====== MATERIALS PROVIDED ======

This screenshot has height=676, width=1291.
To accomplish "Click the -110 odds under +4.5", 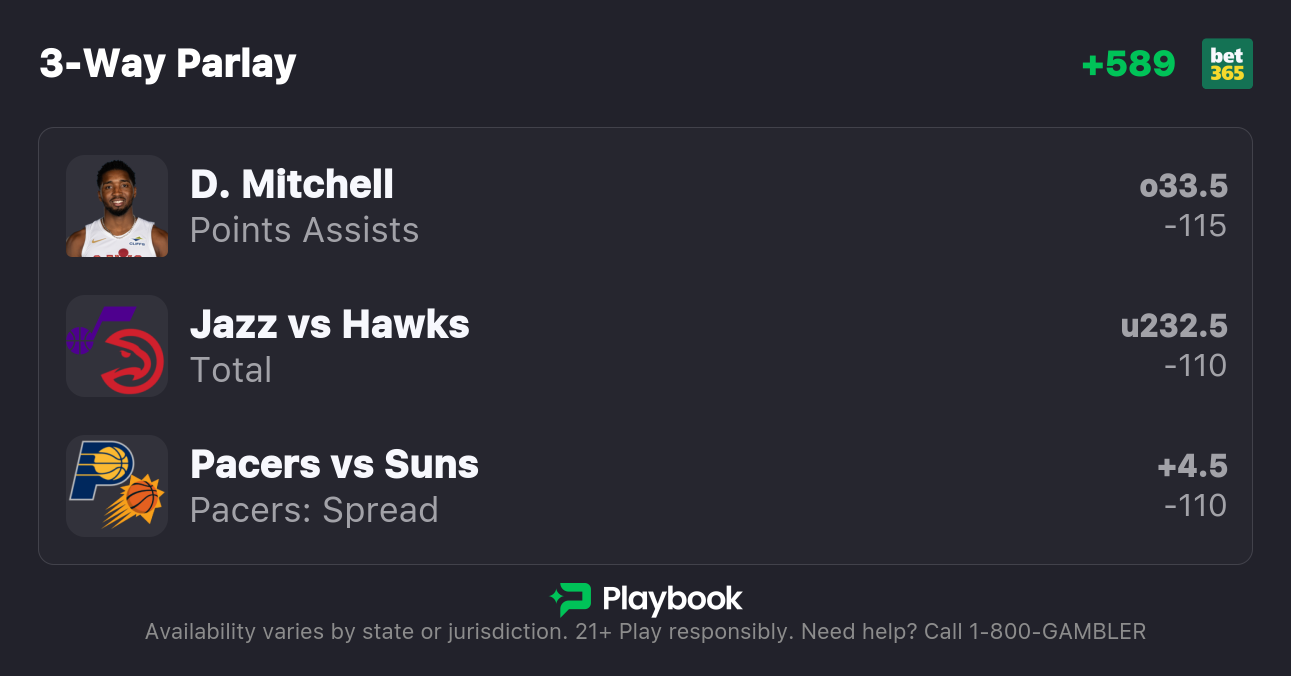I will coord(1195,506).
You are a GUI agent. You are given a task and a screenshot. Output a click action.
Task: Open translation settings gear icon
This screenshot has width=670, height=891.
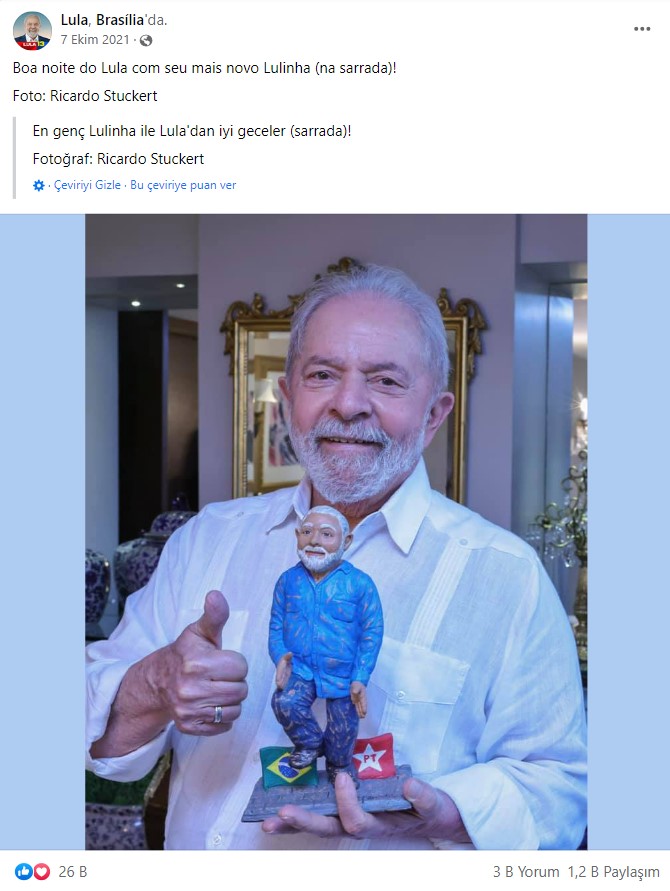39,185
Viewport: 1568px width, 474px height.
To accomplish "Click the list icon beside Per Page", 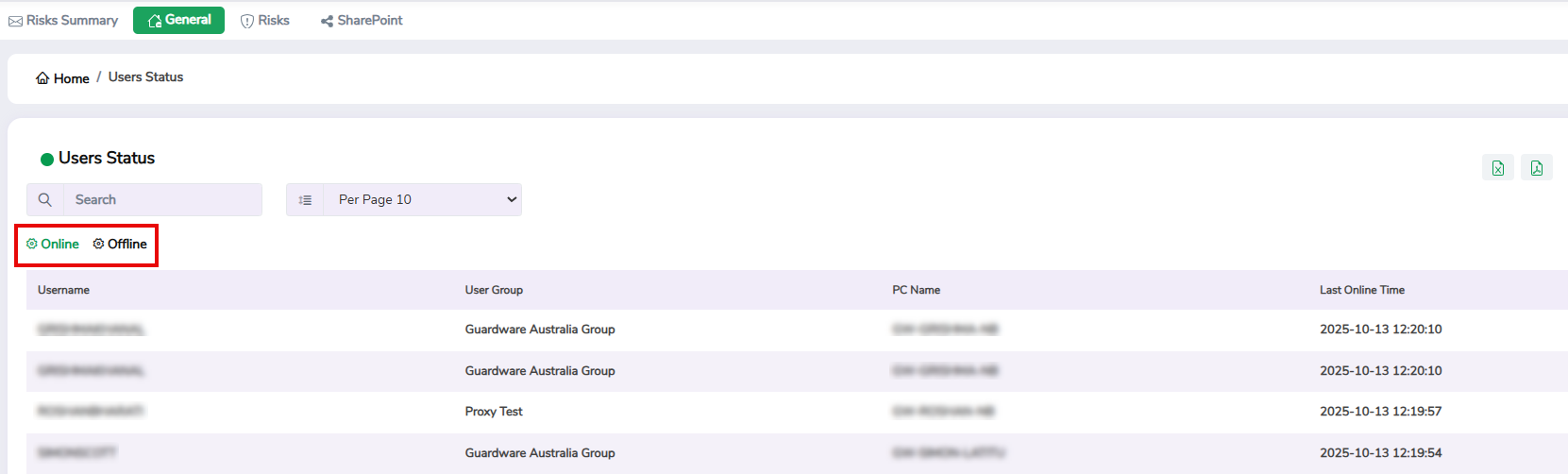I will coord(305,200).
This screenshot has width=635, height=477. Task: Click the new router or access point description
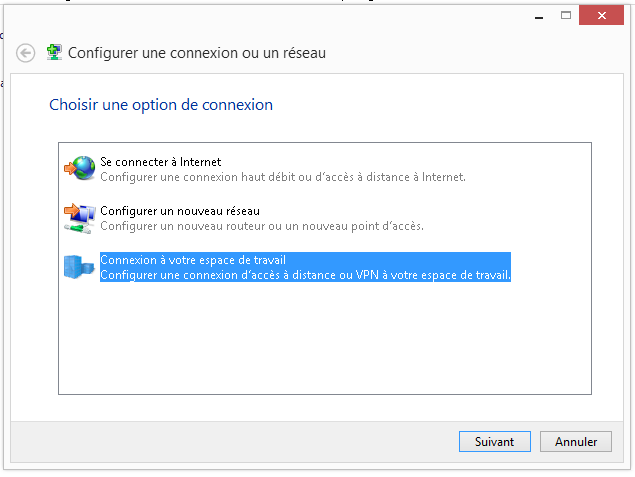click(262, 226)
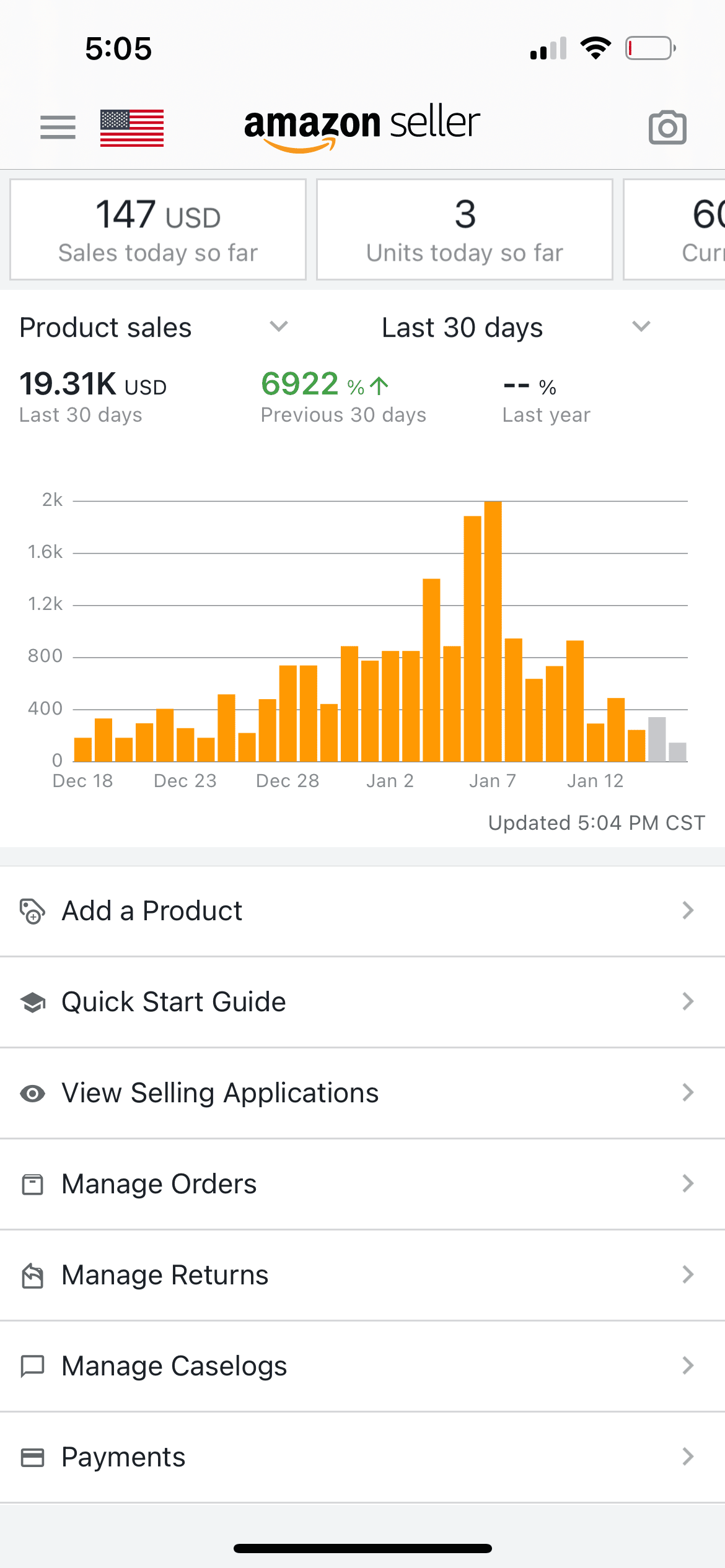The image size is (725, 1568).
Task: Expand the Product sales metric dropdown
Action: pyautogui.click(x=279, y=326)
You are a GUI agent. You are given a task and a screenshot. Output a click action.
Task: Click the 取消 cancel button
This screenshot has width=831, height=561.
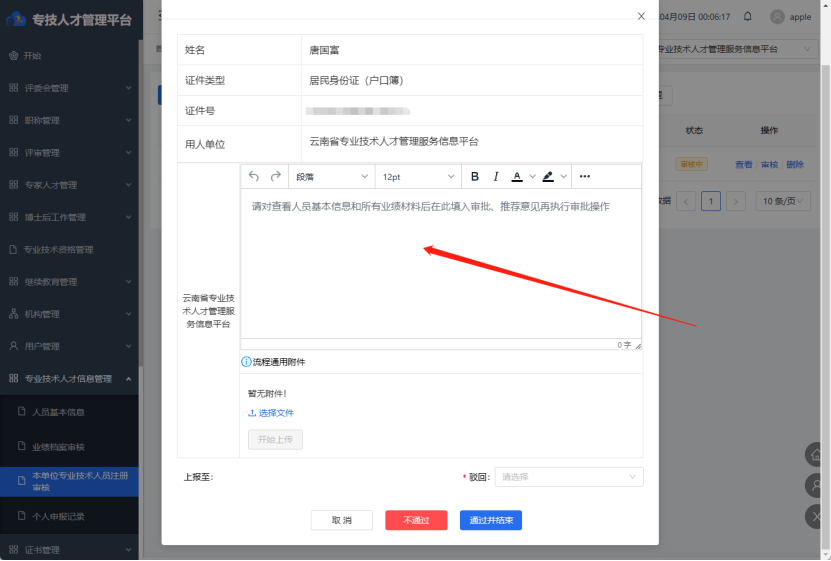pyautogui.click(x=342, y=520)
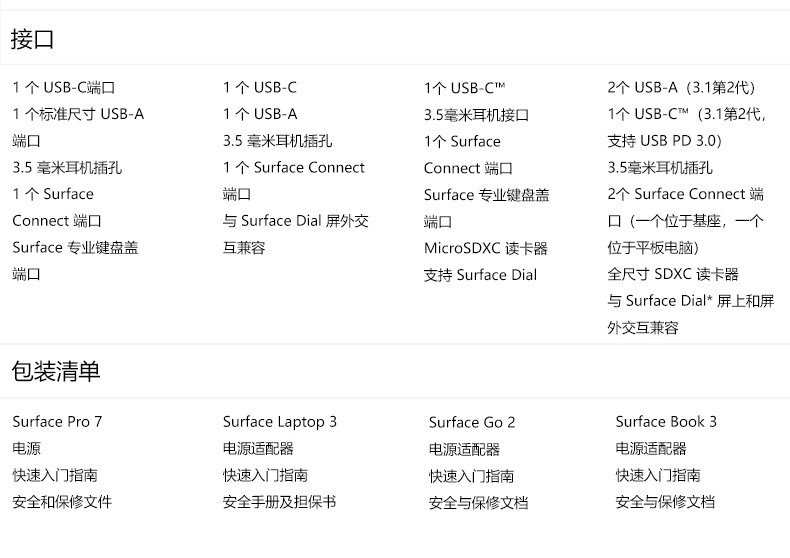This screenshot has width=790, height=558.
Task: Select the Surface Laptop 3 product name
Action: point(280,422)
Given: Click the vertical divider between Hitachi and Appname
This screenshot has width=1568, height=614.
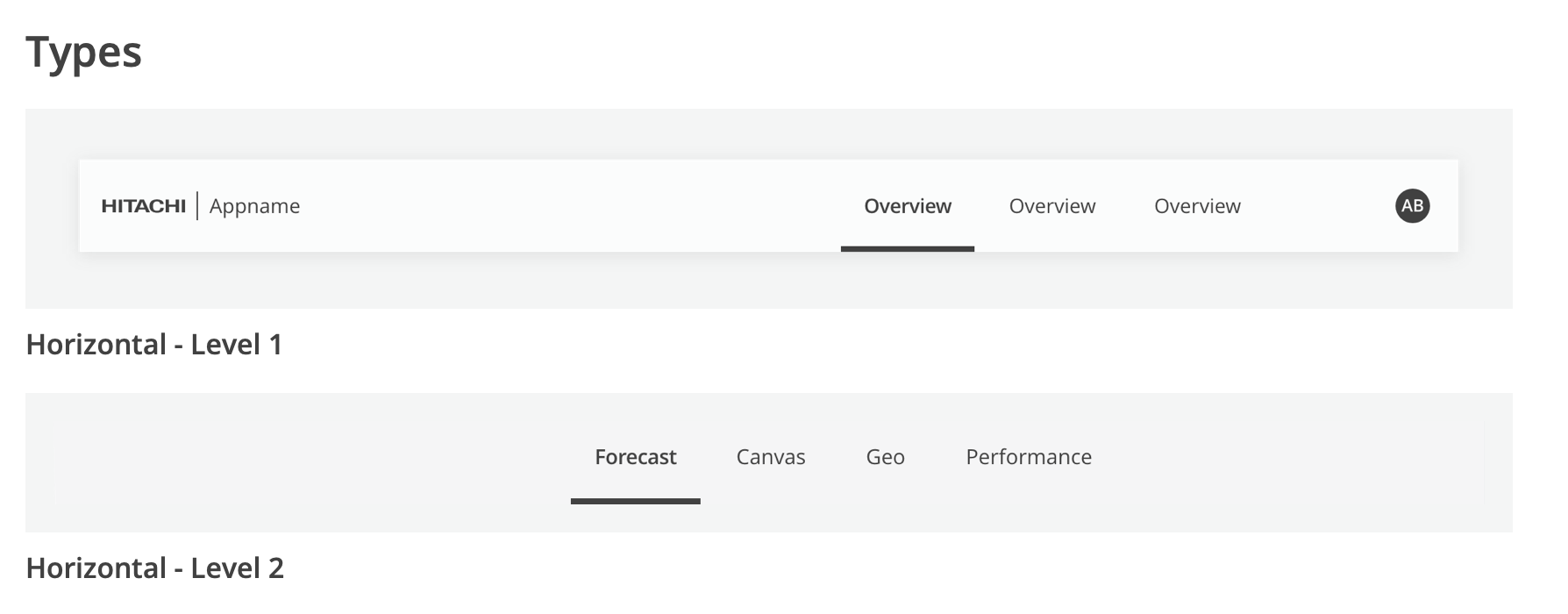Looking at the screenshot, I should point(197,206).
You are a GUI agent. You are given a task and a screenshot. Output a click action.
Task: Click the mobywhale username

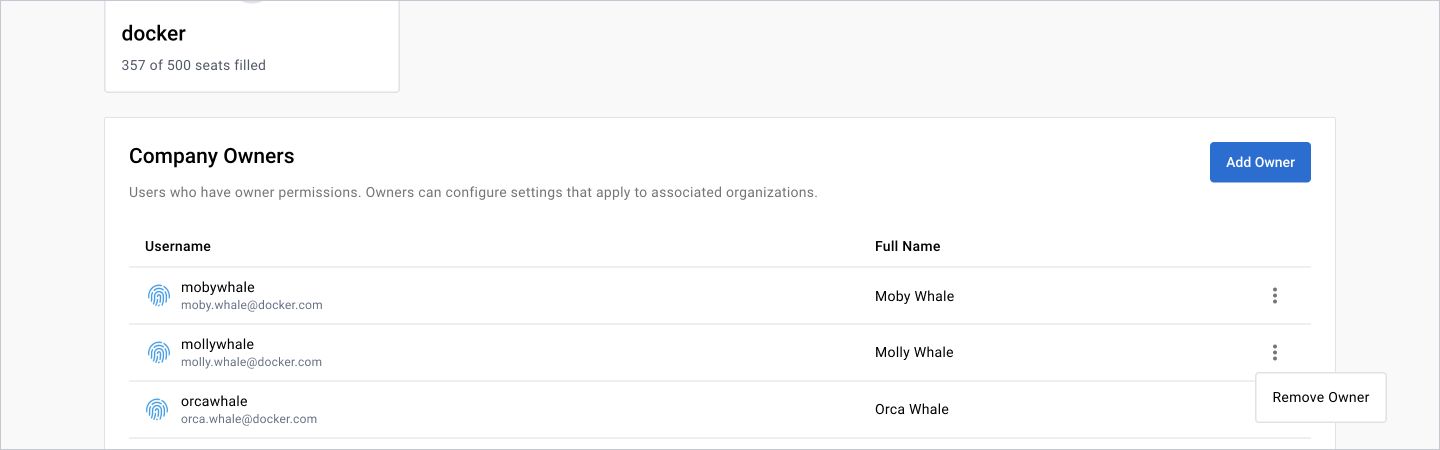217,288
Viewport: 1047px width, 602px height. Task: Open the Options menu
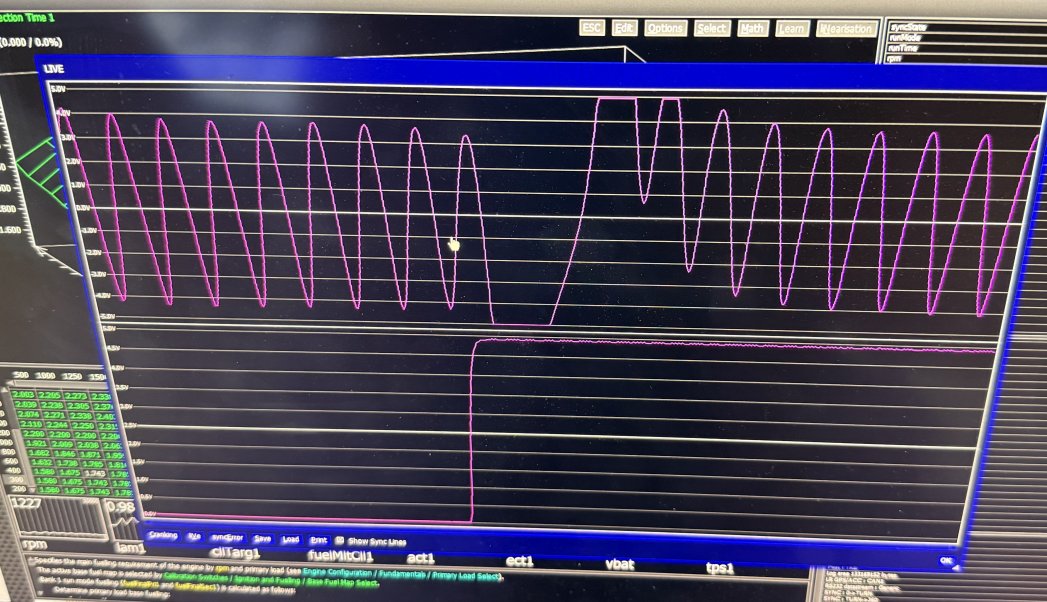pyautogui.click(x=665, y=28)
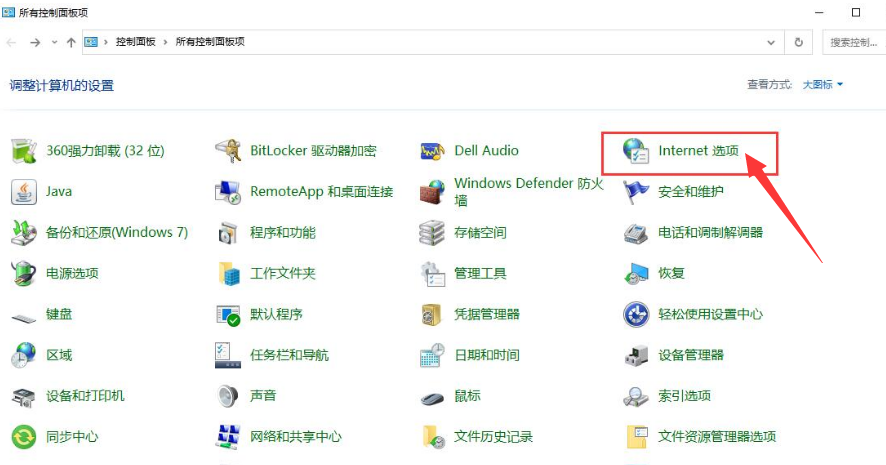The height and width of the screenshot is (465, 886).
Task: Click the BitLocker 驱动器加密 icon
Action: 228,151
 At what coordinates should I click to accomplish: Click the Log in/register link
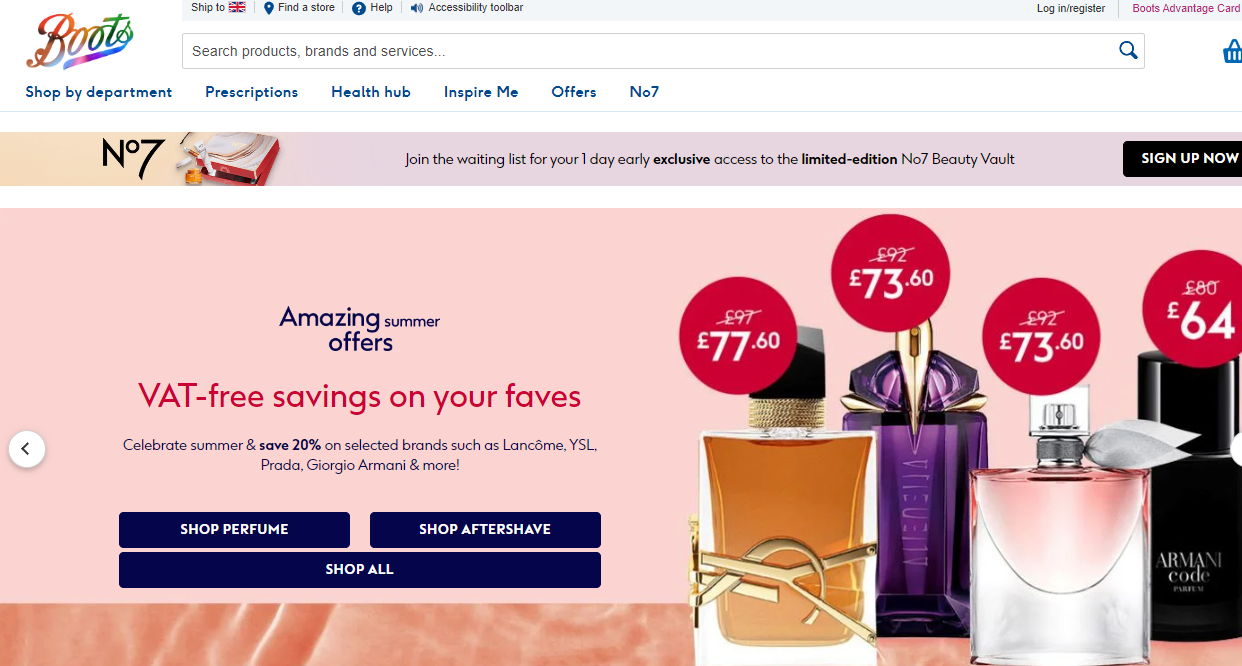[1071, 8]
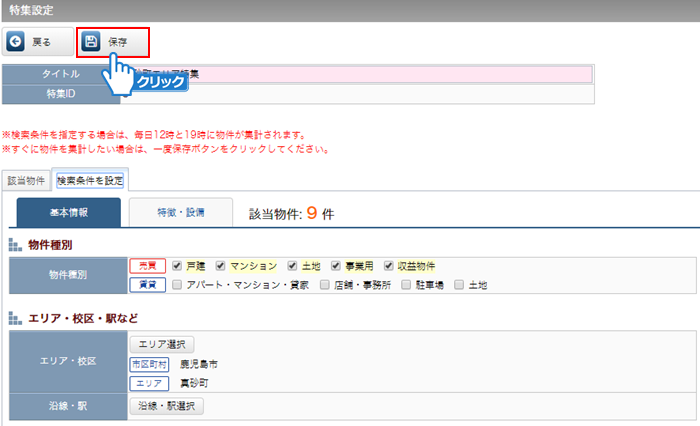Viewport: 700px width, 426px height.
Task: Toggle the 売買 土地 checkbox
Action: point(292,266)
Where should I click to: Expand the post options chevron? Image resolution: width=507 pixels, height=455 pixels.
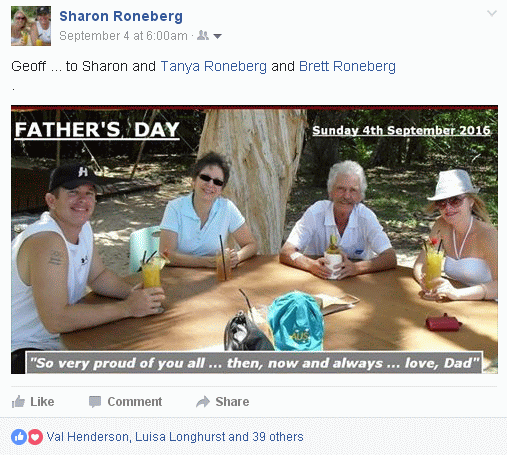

======

§ **TO DO**: Without reproducing any picture, repeat exactly the lines from the one containing "This screenshot has width=1568, height=614." through the last line of the material above, both ends included.

§ **RESULT OF THE EXERCISE**:
This screenshot has width=1568, height=614.
Looking at the screenshot, I should point(197,206).
You are a GUI agent. You are given a task and a screenshot. Output a click action.
Task: Click the mobywhale username

217,288
Viewport: 1047px width, 602px height. Task: Open the Options menu
pyautogui.click(x=665, y=28)
The height and width of the screenshot is (465, 886).
Task: Click the BitLocker 驱动器加密 icon
Action: 228,151
 At what coordinates should I click to accomplish: Click the Log in/register link
[1071, 8]
Viewport: 700px width, 426px height.
Task: Toggle the 売買 土地 checkbox
Action: point(292,266)
Where should I click to: Expand the post options chevron? Image resolution: width=507 pixels, height=455 pixels.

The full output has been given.